On December 29th, the American Diabetes Association (ADA) released the 2010 updated guidelines for diabetes. One of the major changes is that the ADA is now advocating the use of A1C testing for the diagnosis of type 2 diabetes and prediabetes. The ADA believes that by providing a faster, easier diagnostic test for diabetes, the number of undiagnosed patients will be reduced and it will be possible to better identify patients with prediabetes. The A1C blood test measures average blood sugar levels for the previous two to three months and has long been used in the management of diabetes. The new guidelines specify a diagnosis of type 2 diabetes at A1C levels exceeding 6.5%, and prediabetes for patients with A1C levels between 5.7 and 6.4 percent. According to Dr. Richard Bergenstal, president-elect of medicine and science for the ADA, "We believe that use of the A1c, because it doesn't require fasting, will encourage more people to get tested for type 2 diabetes and help further reduce the number of people who are undiagnosed but living with this chronic and potentially life-threatening disease.” He added “Additionally, early detection can make an enormous difference in a person's quality of life. Unlike many chronic diseases, type 2 diabetes actually can be prevented, as long as lifestyle changes are made while blood glucose levels are still in the pre-diabetes range."

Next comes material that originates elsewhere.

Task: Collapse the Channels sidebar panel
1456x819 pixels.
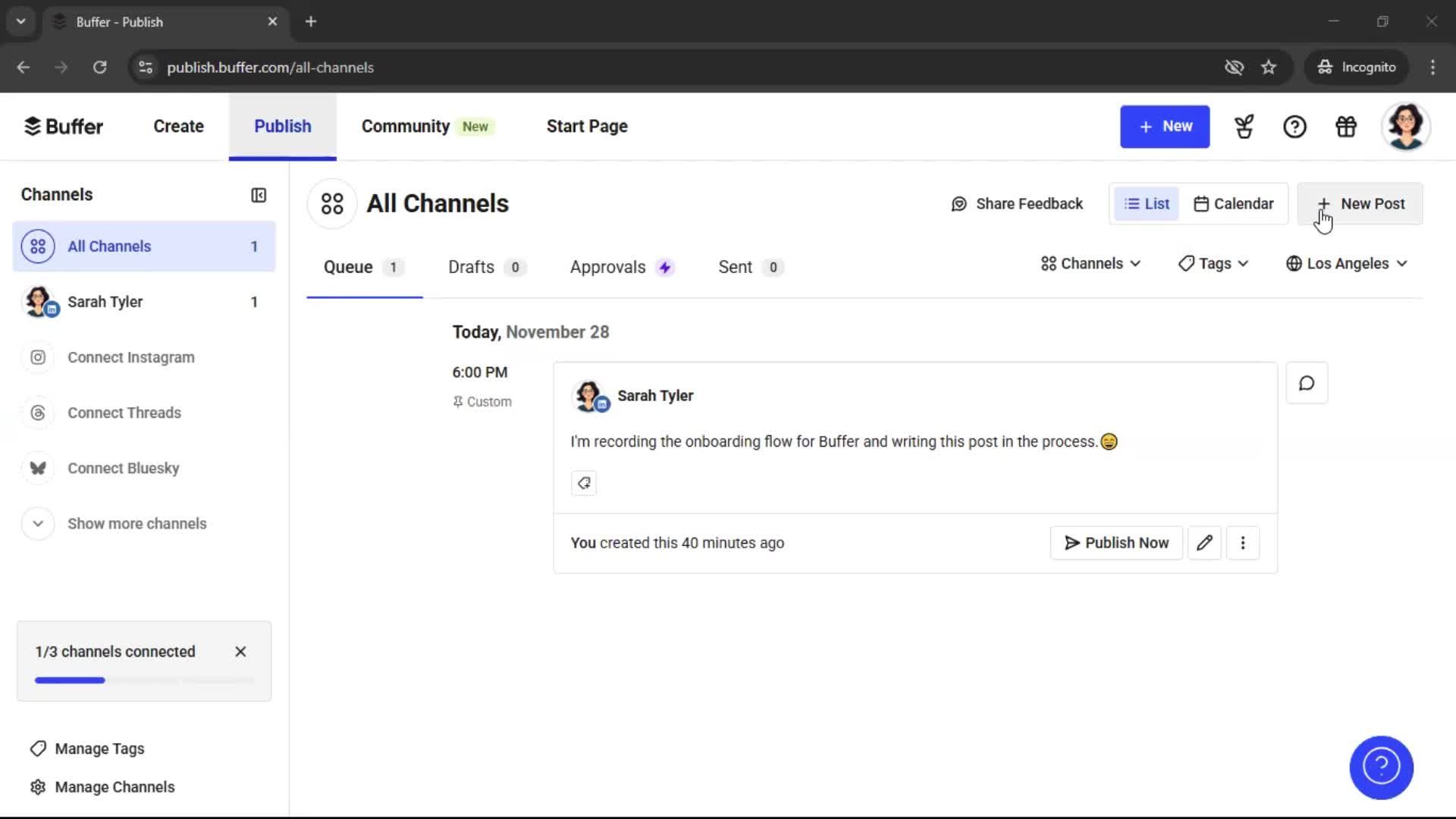Action: [259, 195]
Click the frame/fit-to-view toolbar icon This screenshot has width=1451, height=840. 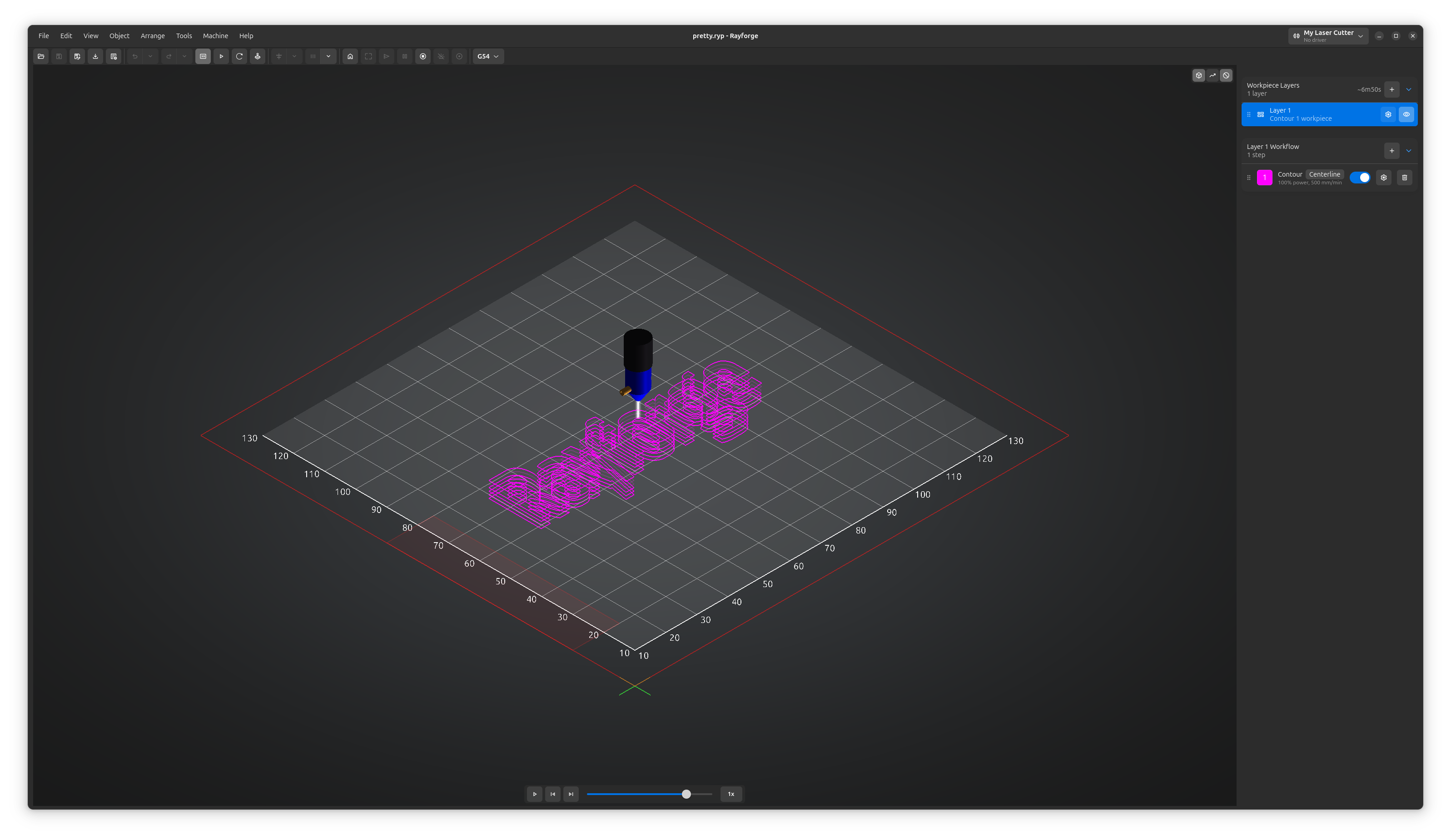[x=368, y=56]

Among the other changes in the 2010 guidelines:

  • A section on diabetes related to cystic fibrosis has been added to “Standards of Medical Care in Diabetes.”
  • Revisions to the section "Detection and Diagnosis of GDM (Gestational Diabetes Mellitus)” include a discussion of possible future changes in this diagnosis, according to international consensus. Women diagnosed with gestational diabetes should be screened for diabetes 6 to 12 weeks postpartum and should have subsequent screening for the development of diabetes or prediabetes.Revisions to the section "Diabetes Self-Management Education” bring a stronger focus on evidence-based strategies.
  • Revisions to the section "Antiplatelet Agents" now reflect evidence from recent trials suggesting that in moderate or low-risk patients, aspirin is of questionable benefit for primary prevention of heart disease.
  • Fundus photography may be used as a screening strategy for retinopathy, as described in the section "Retinopathy Screening and Treatment."
  • Revisions to the section "Diabetes Care in the Hospital" now question the benefit of very tight glycemic control goals in critically ill patients, based on new evidence.
  • Revisions to the section "Strategies for Improving Diabetes Care" focus on specific strategies to optimize diabetes care in physician practice settings. These include: thorough diabetes self-management education, decision-support tools and automated reminders, continuous quality improvement incorporating performance measurement, practice redesigns such as planned care visits, tracking or patient registry systems, and case (preferably care) management services using nurses, pharmacists, and other professionals including psychologists.

With regard to the recommendations for physician practice redesign, the guidelines authors note "The most successful practices have an institutional priority for quality of care, involve all of the staff in their initiatives, redesign their delivery system, activate and educate their patients, and use electronic health record tools. It is clear that optimal diabetes management requires an organized, systematic approach and involvement of a coordinated team of dedicated health care professionals working in an environment where quality care is a priority."

The new guidelines and supporting materials were published as a supplement to the January issue of Diabetes Care and are available online.